Tashi, the protagonist, a native African explores the complex web of relationships between pain, resulting from ritual and womanhood, resulting from resistance.  During the process she shows how the struggle is needed to change the ritual. Tashi is conflicted over her cultural identity because though an African, she lives in America.  She symbolizes the new African-American woman that no longer believes pain equals love and is the dominant voice created by Alice Walker. Though she views the operation as painful she does it as a sign of loyalty to her people, to her Olinkan tribe.  Tashi says: We have been striped of everything but our black skins. Here and there a defiant cheek bore the mark of our withered tribe.  These marks gave me courage.  I wanted such mark for myself.  My people had once been whole, pregnant with life.

On the other hand, Tashi’s attempt to serve the African culture almost destroys her, physically and emotionally. When she goes to the United States, she realizes the high price she has to pay in her future life for taking such a decision, namely reduced sexual pleasure, brain damage for her baby and abortion.  She determines to mend her mistake, this time by asserting her identity as woman, and not as faithful member of the Olinkan tribe.  As Tashi does not have the power to destroy the ritual she decides to destroy the agent, M’lissa, who is ironically, a victim of the age old process of initiation.

In contrast to Tashi’s character M’lissa, the aged circumciser though victimized by the ritual in turn uses the ritual to victimize others. She refuses to struggle against the tradition that cripples women and instead follows the tradition of patriarchy believing in its validity.  Her conception is that pain of the woman preserves and transmits the tradition.

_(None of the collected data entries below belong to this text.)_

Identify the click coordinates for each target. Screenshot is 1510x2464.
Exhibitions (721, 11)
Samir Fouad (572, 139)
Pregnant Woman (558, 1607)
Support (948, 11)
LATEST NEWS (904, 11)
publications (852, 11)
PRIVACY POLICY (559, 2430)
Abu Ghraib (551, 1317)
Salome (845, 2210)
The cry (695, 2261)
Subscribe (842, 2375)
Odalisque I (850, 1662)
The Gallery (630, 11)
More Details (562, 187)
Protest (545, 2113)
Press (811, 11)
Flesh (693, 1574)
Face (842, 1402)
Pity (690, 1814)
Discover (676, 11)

M’lissa is presented as the victimizer manipulating nature’s designs. Walker portrays two aspects of M’lissa’s character. One is the outside one, the strong woman who carries the honourable tradition, handed down to her from the ancestors, it is this woman who talks about her job being hereditary.  The other is the inside one, she is the one who questions and reasons the utility of her practices, but who does not speak out, behind this human national monument are the tears and sadness of someone who seems to possess the secret of joy.

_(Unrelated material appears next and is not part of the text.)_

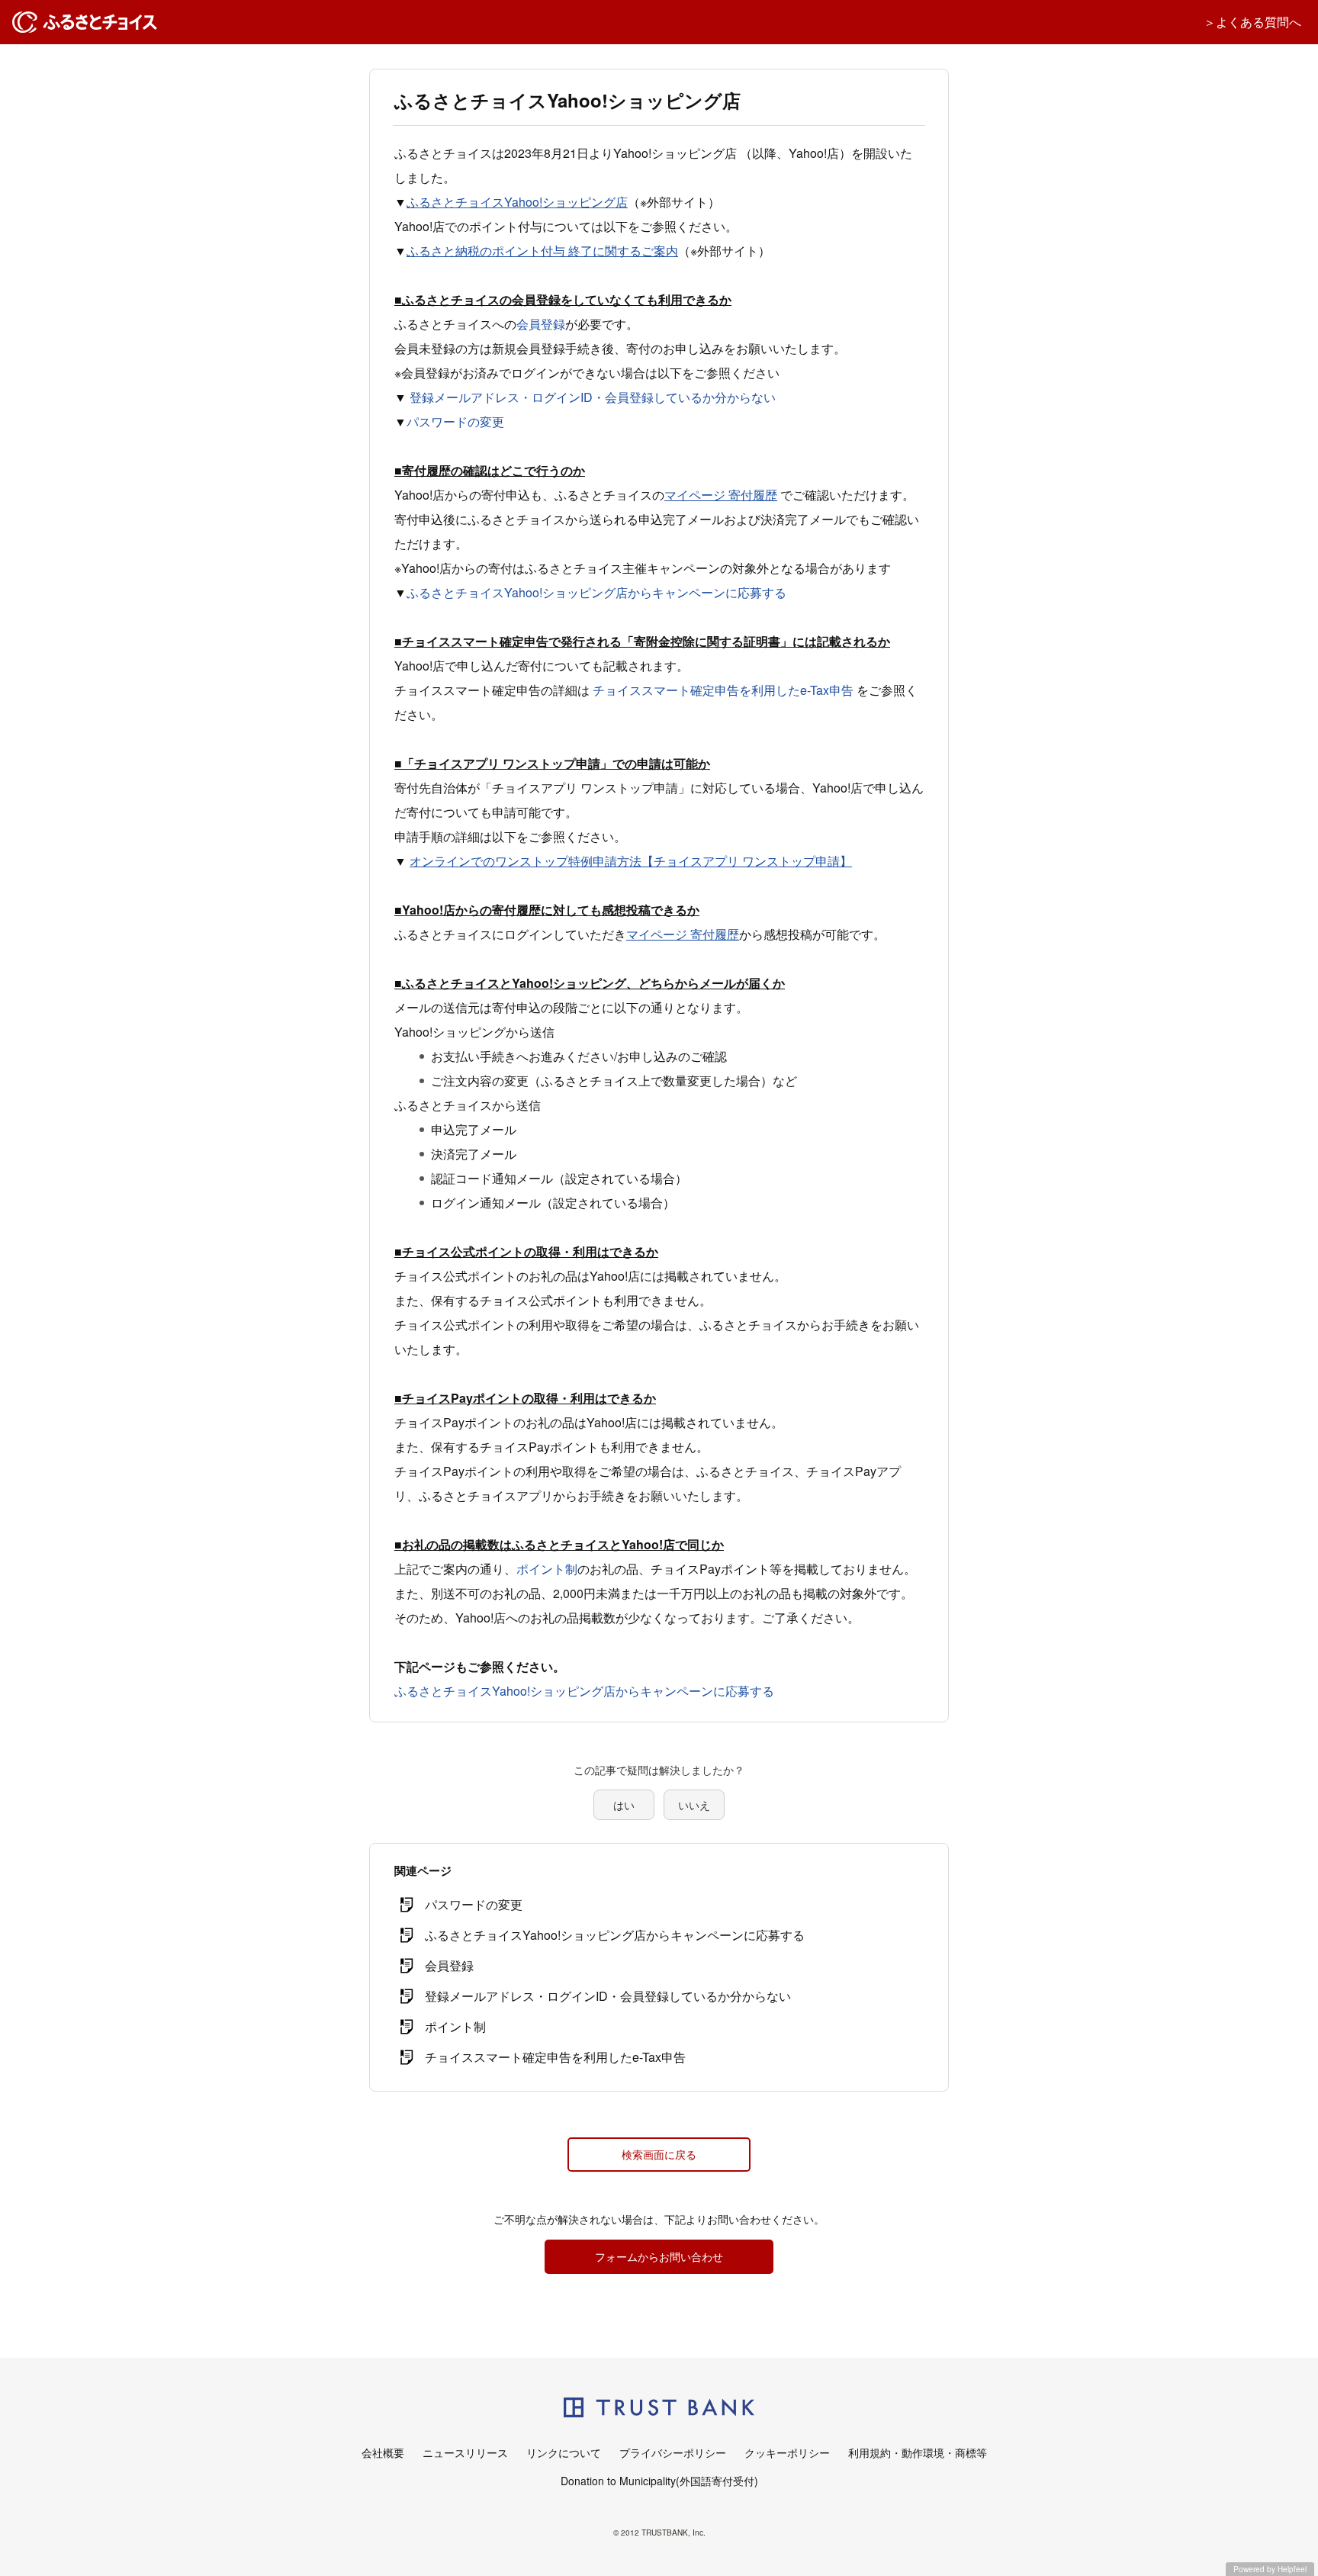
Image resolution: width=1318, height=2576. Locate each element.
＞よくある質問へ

Though Tashi’s criminal act is delayed but not avoided she finally kills M’lissa and brings about her own death.  There is a parallel between M’lissa and Tashi as both attain freedom when they die.  M’lissa is liberated from her emotional burden of silence and her lameness which is both physical and psychological.  Tashi’s act gives her a sense of identity, which she lacked before. Yet the two are differentiated, as M’lissa remains silent to the external world, while Tashi decides to speak out against oppression.

Even till date there are women, such as M’lissa, who seem to possess the secret of joy and to be happy with their situation subjecting themselves to male dominance. At the same time there are others like Tashi who know that:

If you lie to yourself about your own pain, you will be killed by those who will claim you enjoyed it.

Tashi in Possessing the Secret of Joy literally lifts the African-American women to the level of history, which has circumcised their identity. She breaks the web of silence, resists the mutilation and celebrates the true secret of black people’s joy, which lies in resistance. “RESISTANCE IS THE SECRET OF JOY!”

Like Tashi, black women have resisted themselves from all kinds of oppression and have declared their independence.  Despite the circumstances, today black woman is playing a prominent role defining herself, voicing herself, elevating her status and regaining her individual self.

‘She has successfully proved that BLACK IS BEAUTIFUL’.